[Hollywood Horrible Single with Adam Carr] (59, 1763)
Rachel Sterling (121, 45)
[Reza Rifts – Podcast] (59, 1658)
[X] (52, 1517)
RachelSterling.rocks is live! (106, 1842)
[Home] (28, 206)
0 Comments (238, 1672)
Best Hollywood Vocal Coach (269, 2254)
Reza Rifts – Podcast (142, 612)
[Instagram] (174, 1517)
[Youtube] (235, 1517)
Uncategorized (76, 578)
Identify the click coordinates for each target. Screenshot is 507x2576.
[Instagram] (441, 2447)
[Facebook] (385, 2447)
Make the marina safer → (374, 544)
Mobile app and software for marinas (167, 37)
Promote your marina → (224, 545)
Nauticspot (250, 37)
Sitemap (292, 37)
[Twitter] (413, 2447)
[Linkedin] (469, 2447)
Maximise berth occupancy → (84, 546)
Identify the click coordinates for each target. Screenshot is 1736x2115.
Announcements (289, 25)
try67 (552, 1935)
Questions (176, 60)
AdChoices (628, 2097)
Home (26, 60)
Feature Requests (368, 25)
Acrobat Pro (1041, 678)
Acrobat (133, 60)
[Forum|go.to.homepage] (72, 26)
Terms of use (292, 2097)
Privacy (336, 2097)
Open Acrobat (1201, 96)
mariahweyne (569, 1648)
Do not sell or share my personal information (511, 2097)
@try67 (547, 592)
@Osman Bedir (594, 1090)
------------------------------------------------
» WORK INSTRUCTIONS:
Repeat word for word each line from the one with "0 Comments (238, 1672)" to the end of the records above, inclusive.

» EXERCISE RESPONSE:
0 Comments (238, 1672)
Best Hollywood Vocal Coach (269, 2254)
Reza Rifts – Podcast (142, 612)
[Instagram] (174, 1517)
[Youtube] (235, 1517)
Uncategorized (76, 578)
Identify the click coordinates for each target. Screenshot is 507x2576.
[Instagram] (441, 2447)
[Facebook] (385, 2447)
Make the marina safer → (374, 544)
Mobile app and software for marinas (167, 37)
Promote your marina → (224, 545)
Nauticspot (250, 37)
Sitemap (292, 37)
[Twitter] (413, 2447)
[Linkedin] (469, 2447)
Maximise berth occupancy → (84, 546)
Identify the click coordinates for each target. Screenshot is 1736x2115.
Announcements (289, 25)
try67 (552, 1935)
Questions (176, 60)
AdChoices (628, 2097)
Home (26, 60)
Feature Requests (368, 25)
Acrobat Pro (1041, 678)
Acrobat (133, 60)
[Forum|go.to.homepage] (72, 26)
Terms of use (292, 2097)
Privacy (336, 2097)
Open Acrobat (1201, 96)
mariahweyne (569, 1648)
Do not sell or share my personal information (511, 2097)
@try67 (547, 592)
@Osman Bedir (594, 1090)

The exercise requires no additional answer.